Inés Martín Rodrigo a dit, dans la lignée de ce que Hustvedt, qu’elle connaît bien pour l’avoir rencontré à différentes occasions, avait dit que « nous essayons tous de nous consoler en pensant qu’Auster est toujours vivant dans ses livres, mais cela risque de devenir cela une chose tellement odieuse que les clichés le sont bien sûr.
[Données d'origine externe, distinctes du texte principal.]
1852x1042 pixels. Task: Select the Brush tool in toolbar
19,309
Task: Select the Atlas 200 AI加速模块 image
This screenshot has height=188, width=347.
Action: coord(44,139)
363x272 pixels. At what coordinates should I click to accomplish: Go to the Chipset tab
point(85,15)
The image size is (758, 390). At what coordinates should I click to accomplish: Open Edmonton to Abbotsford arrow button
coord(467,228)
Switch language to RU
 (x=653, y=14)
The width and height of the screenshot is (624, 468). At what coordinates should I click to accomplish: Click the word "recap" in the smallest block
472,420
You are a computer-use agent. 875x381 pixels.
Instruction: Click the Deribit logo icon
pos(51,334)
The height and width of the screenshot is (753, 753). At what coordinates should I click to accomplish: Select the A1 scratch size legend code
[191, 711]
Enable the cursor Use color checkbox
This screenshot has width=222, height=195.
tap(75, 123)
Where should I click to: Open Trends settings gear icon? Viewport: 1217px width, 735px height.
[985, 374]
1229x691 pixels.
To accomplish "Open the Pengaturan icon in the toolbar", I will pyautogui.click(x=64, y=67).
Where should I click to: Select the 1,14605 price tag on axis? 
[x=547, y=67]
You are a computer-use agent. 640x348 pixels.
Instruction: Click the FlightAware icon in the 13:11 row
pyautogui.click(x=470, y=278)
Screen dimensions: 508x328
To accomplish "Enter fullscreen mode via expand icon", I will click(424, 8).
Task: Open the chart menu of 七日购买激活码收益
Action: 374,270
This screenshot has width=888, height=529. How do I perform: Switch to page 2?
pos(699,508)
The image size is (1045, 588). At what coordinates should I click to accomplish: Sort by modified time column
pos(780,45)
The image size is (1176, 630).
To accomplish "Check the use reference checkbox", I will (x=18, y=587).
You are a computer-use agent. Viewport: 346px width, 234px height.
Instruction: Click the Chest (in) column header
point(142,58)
Nous continuerons à lire Auster, mais le plus dur est la certitude absolue que nous ne lirons pas un nouveau livre de Paul Auster.« . Et David Trueba a évoqué la même chose en plaisantant en se souvenant d’un autre illustre New-Yorkais, Woody Allenqui a déclaré : « Je ne veux pas vivre dans la postérité, je préférerais continuer à vivre dans mon appartement à New York ». Auster préférerait sûrement aussi continuer dans cette bibliothèque de la maison où, comme sa femme l’avait rappelé quelques temps auparavant, il avait décidé de passer les dernières heures de sa vie réuni avec ses proches. Mais au moins, ce lundi, la Salle des Colonnes du Círculo de Bellas Artes ressemblait beaucoup.